Assenti de imediato, sem nem perguntar o porquê. Só o jeito como ela disse já foi o suficiente pra minha garganta apertar.
Ela se afastou, foi até o fundo do mercado, trocou duas palavras com Diana e depois sumiu por um tempo no escritório. Fiquei ali perto do caixa, tentando fingir normalidade, organizando uns papéis que nem precisavam de organização. Mas por dentro... eu sentia o nervosismo crescendo como uma onda prestes a quebrar.
Quando ela voltou, os olhos estavam mais calmos, mas o rosto ainda trazia traços de tensão. Se aproximou de novo, agora com um ar mais suave, e disse, meio hesitante:
— Vou te levar em casa hoje, tudo bem?
Demorei um segundo pra responder. Aquilo pegou no meio do peito, como se fosse uma pergunta simples, mas cheia de significado escondido. Engoli em seco, tentando controlar o sorriso que ameaçava escapar. Ela estava ali, me oferecendo algo tão pequeno... mas ao mesmo tempo, tão pessoal.
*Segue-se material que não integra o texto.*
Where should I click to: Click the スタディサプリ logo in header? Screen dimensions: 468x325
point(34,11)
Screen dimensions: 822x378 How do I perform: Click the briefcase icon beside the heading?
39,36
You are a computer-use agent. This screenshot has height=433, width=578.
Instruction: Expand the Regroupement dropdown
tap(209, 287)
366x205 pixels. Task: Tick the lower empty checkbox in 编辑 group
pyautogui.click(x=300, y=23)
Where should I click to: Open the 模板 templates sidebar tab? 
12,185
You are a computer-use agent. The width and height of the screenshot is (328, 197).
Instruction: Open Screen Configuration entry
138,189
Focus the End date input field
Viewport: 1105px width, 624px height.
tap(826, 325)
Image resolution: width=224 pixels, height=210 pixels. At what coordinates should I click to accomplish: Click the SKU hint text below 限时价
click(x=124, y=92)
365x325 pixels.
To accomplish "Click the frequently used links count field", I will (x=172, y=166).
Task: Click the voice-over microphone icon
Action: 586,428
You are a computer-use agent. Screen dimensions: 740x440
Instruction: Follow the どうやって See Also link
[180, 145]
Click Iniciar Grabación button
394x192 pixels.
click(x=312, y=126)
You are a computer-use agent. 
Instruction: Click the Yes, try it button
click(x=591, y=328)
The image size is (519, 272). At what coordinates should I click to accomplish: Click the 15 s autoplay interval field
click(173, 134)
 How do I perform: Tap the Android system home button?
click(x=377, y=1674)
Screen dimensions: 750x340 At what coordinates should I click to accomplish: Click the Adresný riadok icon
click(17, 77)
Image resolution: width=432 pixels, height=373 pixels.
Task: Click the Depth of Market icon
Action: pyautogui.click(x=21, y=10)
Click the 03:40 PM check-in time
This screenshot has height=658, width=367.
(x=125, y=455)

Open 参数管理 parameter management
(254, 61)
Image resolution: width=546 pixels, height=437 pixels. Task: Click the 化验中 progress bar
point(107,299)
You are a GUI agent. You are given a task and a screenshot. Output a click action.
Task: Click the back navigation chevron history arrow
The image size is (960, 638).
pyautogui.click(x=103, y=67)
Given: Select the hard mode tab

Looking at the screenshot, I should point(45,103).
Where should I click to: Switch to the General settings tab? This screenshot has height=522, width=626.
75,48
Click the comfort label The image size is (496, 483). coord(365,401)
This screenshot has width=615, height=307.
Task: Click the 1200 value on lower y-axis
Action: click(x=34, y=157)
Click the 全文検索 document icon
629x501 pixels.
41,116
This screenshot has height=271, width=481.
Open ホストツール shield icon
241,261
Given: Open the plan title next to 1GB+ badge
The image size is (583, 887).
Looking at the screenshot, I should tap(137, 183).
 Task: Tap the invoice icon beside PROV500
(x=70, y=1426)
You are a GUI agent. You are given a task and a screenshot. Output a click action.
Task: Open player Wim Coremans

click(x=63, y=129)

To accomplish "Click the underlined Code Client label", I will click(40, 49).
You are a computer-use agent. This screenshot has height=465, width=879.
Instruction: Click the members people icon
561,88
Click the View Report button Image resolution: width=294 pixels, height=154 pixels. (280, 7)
— Tá... tudo bem sim. — respondi, baixinho.
Ela assentiu com a cabeça e fez um gesto quase imperceptível com os olhos, indicando que eu podia esperar perto da porta. E eu fui, sentindo as pernas meio bambas, como se o mundo inteiro tivesse mudado de tom só com aquela frase.
Enquanto eu aguardava, só conseguia pensar: o que foi que Juliana disse naquele escritório? E por que, mesmo em meio a tudo isso, Verônica olhou pra mim daquele jeito?